## PROBLEM REQUIREMENTS
Return the listing in full. Keep every word as it stands.

## DATA SHOWN
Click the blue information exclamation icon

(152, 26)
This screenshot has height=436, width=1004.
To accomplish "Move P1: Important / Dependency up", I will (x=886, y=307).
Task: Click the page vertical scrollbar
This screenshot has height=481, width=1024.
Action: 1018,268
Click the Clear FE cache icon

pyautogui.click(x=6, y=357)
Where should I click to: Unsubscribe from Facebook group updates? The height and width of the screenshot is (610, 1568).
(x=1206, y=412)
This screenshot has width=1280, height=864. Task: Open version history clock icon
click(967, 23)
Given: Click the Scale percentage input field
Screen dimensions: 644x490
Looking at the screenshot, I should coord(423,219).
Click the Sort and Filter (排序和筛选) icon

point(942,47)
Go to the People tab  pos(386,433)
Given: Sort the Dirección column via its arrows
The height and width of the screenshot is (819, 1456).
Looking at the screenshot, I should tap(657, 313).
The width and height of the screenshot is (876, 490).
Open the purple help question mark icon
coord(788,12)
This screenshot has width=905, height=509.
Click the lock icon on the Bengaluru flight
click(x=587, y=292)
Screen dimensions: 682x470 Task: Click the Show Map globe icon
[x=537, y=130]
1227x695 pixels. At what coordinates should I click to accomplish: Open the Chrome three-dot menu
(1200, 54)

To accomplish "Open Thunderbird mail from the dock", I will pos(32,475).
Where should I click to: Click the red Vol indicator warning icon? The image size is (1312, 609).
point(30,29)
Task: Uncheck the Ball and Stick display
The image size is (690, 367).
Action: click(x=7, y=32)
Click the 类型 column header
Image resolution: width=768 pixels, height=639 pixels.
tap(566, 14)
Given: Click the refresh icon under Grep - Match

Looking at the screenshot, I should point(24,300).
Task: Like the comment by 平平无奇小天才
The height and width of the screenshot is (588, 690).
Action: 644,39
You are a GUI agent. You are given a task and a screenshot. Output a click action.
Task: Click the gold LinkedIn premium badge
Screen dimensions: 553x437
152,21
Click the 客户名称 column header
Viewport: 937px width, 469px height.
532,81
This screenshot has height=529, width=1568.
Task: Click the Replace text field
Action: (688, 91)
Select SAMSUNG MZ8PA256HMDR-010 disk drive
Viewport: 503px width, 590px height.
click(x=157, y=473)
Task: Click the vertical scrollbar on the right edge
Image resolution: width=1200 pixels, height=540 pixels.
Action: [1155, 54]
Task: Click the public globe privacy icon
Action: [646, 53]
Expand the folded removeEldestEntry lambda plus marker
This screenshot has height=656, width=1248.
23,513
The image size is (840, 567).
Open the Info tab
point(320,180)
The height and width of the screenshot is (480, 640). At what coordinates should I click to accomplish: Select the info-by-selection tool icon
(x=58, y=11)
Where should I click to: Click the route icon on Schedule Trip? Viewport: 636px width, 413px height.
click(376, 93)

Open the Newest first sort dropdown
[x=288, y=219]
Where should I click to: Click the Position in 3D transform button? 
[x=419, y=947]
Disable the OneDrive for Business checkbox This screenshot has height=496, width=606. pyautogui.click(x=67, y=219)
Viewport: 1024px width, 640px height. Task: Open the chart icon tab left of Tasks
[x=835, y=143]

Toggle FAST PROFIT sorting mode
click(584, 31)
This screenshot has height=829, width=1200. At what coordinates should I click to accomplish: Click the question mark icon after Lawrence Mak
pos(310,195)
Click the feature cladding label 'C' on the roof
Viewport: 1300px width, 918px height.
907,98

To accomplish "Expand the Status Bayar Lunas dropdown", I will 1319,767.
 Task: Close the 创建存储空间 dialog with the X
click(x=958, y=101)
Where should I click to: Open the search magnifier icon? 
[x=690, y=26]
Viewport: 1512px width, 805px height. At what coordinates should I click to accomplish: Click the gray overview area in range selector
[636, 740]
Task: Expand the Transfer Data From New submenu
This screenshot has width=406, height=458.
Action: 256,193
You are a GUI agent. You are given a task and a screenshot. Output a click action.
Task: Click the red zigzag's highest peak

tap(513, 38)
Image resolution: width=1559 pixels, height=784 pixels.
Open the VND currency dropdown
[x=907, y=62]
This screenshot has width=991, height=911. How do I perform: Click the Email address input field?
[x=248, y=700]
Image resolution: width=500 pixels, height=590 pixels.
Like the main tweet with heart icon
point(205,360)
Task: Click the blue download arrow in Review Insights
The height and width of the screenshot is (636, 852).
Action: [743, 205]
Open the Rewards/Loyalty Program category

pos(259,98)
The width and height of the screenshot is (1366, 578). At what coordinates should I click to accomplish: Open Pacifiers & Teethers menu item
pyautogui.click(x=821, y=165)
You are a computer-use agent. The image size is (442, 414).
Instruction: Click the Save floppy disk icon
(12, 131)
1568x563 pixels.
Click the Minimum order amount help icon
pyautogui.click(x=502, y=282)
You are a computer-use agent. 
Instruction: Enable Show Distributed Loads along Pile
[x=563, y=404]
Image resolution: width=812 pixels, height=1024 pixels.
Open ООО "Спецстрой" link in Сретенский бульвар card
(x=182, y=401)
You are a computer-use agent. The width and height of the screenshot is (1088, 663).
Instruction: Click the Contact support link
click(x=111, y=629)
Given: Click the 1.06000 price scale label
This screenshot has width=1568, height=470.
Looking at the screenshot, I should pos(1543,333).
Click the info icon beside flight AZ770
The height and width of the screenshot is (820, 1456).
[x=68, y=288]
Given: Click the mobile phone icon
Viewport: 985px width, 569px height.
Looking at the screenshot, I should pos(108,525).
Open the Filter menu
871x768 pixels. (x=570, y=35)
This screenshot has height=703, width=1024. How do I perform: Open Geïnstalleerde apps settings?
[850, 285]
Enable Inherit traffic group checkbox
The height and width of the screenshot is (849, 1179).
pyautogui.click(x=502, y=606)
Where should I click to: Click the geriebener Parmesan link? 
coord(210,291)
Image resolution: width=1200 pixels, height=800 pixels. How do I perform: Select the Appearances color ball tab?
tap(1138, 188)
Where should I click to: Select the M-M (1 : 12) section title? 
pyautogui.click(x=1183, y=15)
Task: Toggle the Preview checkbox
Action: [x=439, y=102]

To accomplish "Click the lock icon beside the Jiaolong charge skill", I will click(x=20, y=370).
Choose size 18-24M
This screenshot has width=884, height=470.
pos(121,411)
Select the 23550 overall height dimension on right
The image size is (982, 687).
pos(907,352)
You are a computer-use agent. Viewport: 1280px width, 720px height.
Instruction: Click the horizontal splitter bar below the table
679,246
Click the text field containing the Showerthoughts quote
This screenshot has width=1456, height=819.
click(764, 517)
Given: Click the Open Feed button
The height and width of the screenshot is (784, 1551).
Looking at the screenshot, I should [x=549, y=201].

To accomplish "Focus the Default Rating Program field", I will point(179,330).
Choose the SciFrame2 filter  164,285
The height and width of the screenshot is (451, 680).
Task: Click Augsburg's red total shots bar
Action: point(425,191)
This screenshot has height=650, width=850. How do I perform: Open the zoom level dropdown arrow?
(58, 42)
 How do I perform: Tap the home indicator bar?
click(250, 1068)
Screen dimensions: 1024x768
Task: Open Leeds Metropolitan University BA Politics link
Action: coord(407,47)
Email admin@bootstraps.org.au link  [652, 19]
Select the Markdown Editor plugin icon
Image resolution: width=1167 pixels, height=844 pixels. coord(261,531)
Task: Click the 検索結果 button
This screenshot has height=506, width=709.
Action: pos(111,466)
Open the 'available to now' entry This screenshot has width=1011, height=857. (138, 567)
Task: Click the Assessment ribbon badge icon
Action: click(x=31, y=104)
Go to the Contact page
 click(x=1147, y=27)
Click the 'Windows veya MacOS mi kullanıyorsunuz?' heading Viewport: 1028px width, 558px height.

## ANSWER TO THE EXERCISE
Click the blue information exclamation icon

(152, 26)
This screenshot has height=436, width=1004.
To accomplish "Move P1: Important / Dependency up", I will (x=886, y=307).
Task: Click the page vertical scrollbar
This screenshot has height=481, width=1024.
Action: 1018,268
Click the Clear FE cache icon

pyautogui.click(x=6, y=357)
Where should I click to: Unsubscribe from Facebook group updates? The height and width of the screenshot is (610, 1568).
(x=1206, y=412)
This screenshot has width=1280, height=864. Task: Open version history clock icon
click(967, 23)
Given: Click the Scale percentage input field
Screen dimensions: 644x490
Looking at the screenshot, I should coord(423,219).
Click the Sort and Filter (排序和筛选) icon

point(942,47)
Go to the People tab  pos(386,433)
Given: Sort the Dirección column via its arrows
The height and width of the screenshot is (819, 1456).
Looking at the screenshot, I should tap(657, 313).
The width and height of the screenshot is (876, 490).
Open the purple help question mark icon
coord(788,12)
This screenshot has width=905, height=509.
Click the lock icon on the Bengaluru flight
click(x=587, y=292)
Screen dimensions: 682x470 Task: Click the Show Map globe icon
[x=537, y=130]
1227x695 pixels. At what coordinates should I click to accomplish: Open the Chrome three-dot menu
(1200, 54)

To accomplish "Open Thunderbird mail from the dock", I will pos(32,475).
Where should I click to: Click the red Vol indicator warning icon? The image size is (1312, 609).
point(30,29)
Task: Uncheck the Ball and Stick display
The image size is (690, 367).
Action: click(x=7, y=32)
Click the 类型 column header
Image resolution: width=768 pixels, height=639 pixels.
tap(566, 14)
Given: Click the refresh icon under Grep - Match

Looking at the screenshot, I should point(24,300).
Task: Like the comment by 平平无奇小天才
The height and width of the screenshot is (588, 690).
Action: 644,39
You are a GUI agent. You are given a task and a screenshot. Output a click action.
Task: Click the gold LinkedIn premium badge
Screen dimensions: 553x437
152,21
Click the 客户名称 column header
Viewport: 937px width, 469px height.
532,81
This screenshot has height=529, width=1568.
Task: Click the Replace text field
Action: (688, 91)
Select SAMSUNG MZ8PA256HMDR-010 disk drive
Viewport: 503px width, 590px height.
click(x=157, y=473)
Task: Click the vertical scrollbar on the right edge
Image resolution: width=1200 pixels, height=540 pixels.
Action: [1155, 54]
Task: Click the public globe privacy icon
Action: [646, 53]
Expand the folded removeEldestEntry lambda plus marker
This screenshot has height=656, width=1248.
23,513
The image size is (840, 567).
Open the Info tab
point(320,180)
The height and width of the screenshot is (480, 640). At what coordinates should I click to accomplish: Select the info-by-selection tool icon
(x=58, y=11)
Where should I click to: Click the route icon on Schedule Trip? Viewport: 636px width, 413px height.
click(376, 93)

Open the Newest first sort dropdown
[x=288, y=219]
Where should I click to: Click the Position in 3D transform button? 
[x=419, y=947]
Disable the OneDrive for Business checkbox This screenshot has height=496, width=606. pyautogui.click(x=67, y=219)
Viewport: 1024px width, 640px height. Task: Open the chart icon tab left of Tasks
[x=835, y=143]

Toggle FAST PROFIT sorting mode
click(584, 31)
This screenshot has height=829, width=1200. At what coordinates should I click to accomplish: Click the question mark icon after Lawrence Mak
pos(310,195)
Click the feature cladding label 'C' on the roof
Viewport: 1300px width, 918px height.
907,98

To accomplish "Expand the Status Bayar Lunas dropdown", I will 1319,767.
 Task: Close the 创建存储空间 dialog with the X
click(x=958, y=101)
Where should I click to: Open the search magnifier icon? 
[x=690, y=26]
Viewport: 1512px width, 805px height. At what coordinates should I click to accomplish: Click the gray overview area in range selector
[636, 740]
Task: Expand the Transfer Data From New submenu
This screenshot has width=406, height=458.
Action: 256,193
You are a GUI agent. You are given a task and a screenshot. Output a click action.
Task: Click the red zigzag's highest peak

tap(513, 38)
Image resolution: width=1559 pixels, height=784 pixels.
Open the VND currency dropdown
[x=907, y=62]
This screenshot has width=991, height=911. How do I perform: Click the Email address input field?
[x=248, y=700]
Image resolution: width=500 pixels, height=590 pixels.
Like the main tweet with heart icon
point(205,360)
Task: Click the blue download arrow in Review Insights
The height and width of the screenshot is (636, 852).
Action: [743, 205]
Open the Rewards/Loyalty Program category

pos(259,98)
The width and height of the screenshot is (1366, 578). At what coordinates should I click to accomplish: Open Pacifiers & Teethers menu item
pyautogui.click(x=821, y=165)
You are a computer-use agent. The image size is (442, 414).
Instruction: Click the Save floppy disk icon
(12, 131)
1568x563 pixels.
Click the Minimum order amount help icon
pyautogui.click(x=502, y=282)
You are a computer-use agent. 
Instruction: Enable Show Distributed Loads along Pile
[x=563, y=404]
Image resolution: width=812 pixels, height=1024 pixels.
Open ООО "Спецстрой" link in Сретенский бульвар card
(x=182, y=401)
You are a computer-use agent. The width and height of the screenshot is (1088, 663).
Instruction: Click the Contact support link
click(x=111, y=629)
Given: Click the 1.06000 price scale label
This screenshot has width=1568, height=470.
Looking at the screenshot, I should pos(1543,333).
Click the info icon beside flight AZ770
The height and width of the screenshot is (820, 1456).
[x=68, y=288]
Given: Click the mobile phone icon
Viewport: 985px width, 569px height.
Looking at the screenshot, I should pos(108,525).
Open the Filter menu
871x768 pixels. (x=570, y=35)
This screenshot has height=703, width=1024. How do I perform: Open Geïnstalleerde apps settings?
[850, 285]
Enable Inherit traffic group checkbox
The height and width of the screenshot is (849, 1179).
pyautogui.click(x=502, y=606)
Where should I click to: Click the geriebener Parmesan link? 
coord(210,291)
Image resolution: width=1200 pixels, height=800 pixels. How do I perform: Select the Appearances color ball tab?
tap(1138, 188)
Where should I click to: Select the M-M (1 : 12) section title? 
pyautogui.click(x=1183, y=15)
Task: Toggle the Preview checkbox
Action: [x=439, y=102]

To accomplish "Click the lock icon beside the Jiaolong charge skill", I will click(x=20, y=370).
Choose size 18-24M
This screenshot has width=884, height=470.
pos(121,411)
Select the 23550 overall height dimension on right
The image size is (982, 687).
pos(907,352)
You are a computer-use agent. Viewport: 1280px width, 720px height.
Instruction: Click the horizontal splitter bar below the table
679,246
Click the text field containing the Showerthoughts quote
This screenshot has width=1456, height=819.
click(764, 517)
Given: Click the Open Feed button
The height and width of the screenshot is (784, 1551).
Looking at the screenshot, I should [x=549, y=201].

To accomplish "Focus the Default Rating Program field", I will point(179,330).
Choose the SciFrame2 filter  164,285
The height and width of the screenshot is (451, 680).
Task: Click Augsburg's red total shots bar
Action: point(425,191)
This screenshot has height=650, width=850. How do I perform: Open the zoom level dropdown arrow?
(58, 42)
 How do I perform: Tap the home indicator bar?
click(250, 1068)
Screen dimensions: 1024x768
Task: Open Leeds Metropolitan University BA Politics link
Action: coord(407,47)
Email admin@bootstraps.org.au link  [652, 19]
Select the Markdown Editor plugin icon
Image resolution: width=1167 pixels, height=844 pixels. coord(261,531)
Task: Click the 検索結果 button
This screenshot has height=506, width=709.
Action: pos(111,466)
Open the 'available to now' entry This screenshot has width=1011, height=857. (138, 567)
Task: Click the Assessment ribbon badge icon
Action: click(x=31, y=104)
Go to the Contact page
 click(x=1147, y=27)
Click the 'Windows veya MacOS mi kullanıyorsunuz?' heading Viewport: 1028px width, 558px height.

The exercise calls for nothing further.